Une PME adhère à une organisation patronale qui négocie et signe, le 1er janvier, une convention collective prévoyant une prime annuelle minimale pour tous les salariés. En mars, le dirigeant décide de démissionner de l’organisation pour ne plus en être membre. Malgré son départ, la PME doit continuer à verser la prime prévue par la convention pour la durée et selon les modalités prévues par l’accord : les salariés conservent donc ce bénéfice même si l’entreprise n’est plus membre de l’organisation signataire.
- S’applique quand l’employeur était membre de l’organisation ou du groupement au moment de la signature de la convention ou de l’accord.
- La démission ultérieure de l’employeur de l’organisation signataire n’entraîne pas la fin de son obligation : il demeure lié par l’accord signé.
- Cette règle protège les salariés contre une tentative de contournement des obligations conventionnelles par le départ de l’employeur de l’organisation signataire.
- La durée et les conditions de maintien des effets sont celles prévues par la convention/accord et par les règles légales applicables (expiration, résiliation, dispositions transitoires, etc.).

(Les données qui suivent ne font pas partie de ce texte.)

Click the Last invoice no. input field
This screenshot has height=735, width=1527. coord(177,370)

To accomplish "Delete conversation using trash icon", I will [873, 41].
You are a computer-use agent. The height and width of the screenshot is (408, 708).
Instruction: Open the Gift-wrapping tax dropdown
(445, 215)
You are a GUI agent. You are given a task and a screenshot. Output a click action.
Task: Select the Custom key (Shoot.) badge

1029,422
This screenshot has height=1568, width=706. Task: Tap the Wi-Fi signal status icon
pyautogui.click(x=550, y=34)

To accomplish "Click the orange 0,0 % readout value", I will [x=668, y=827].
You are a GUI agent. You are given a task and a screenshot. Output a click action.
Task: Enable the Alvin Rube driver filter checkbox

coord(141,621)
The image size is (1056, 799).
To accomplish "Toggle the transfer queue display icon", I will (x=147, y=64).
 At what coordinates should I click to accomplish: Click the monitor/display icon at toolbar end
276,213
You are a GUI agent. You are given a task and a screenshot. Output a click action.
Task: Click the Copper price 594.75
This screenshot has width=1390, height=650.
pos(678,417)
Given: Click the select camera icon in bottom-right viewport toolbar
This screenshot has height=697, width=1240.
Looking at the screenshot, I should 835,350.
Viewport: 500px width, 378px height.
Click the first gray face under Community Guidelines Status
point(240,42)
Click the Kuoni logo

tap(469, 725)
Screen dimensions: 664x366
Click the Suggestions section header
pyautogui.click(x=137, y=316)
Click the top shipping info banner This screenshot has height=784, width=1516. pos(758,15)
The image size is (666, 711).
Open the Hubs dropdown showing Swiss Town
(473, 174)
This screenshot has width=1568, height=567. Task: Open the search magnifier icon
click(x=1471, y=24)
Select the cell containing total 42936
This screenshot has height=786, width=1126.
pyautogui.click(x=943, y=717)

- Pour mettre fin aux effets de l’accord, l’employeur doit respecter les mécanismes de dénonciation, de renégociation ou de fin prévus par la convention ou par la loi ; un simple départ de l’organisation n’y suffit pas.
- Les salariés et les organisations syndicales peuvent invoquer l’accord contre l’employeur resté lié pour faire respecter les droits prévus par la convention.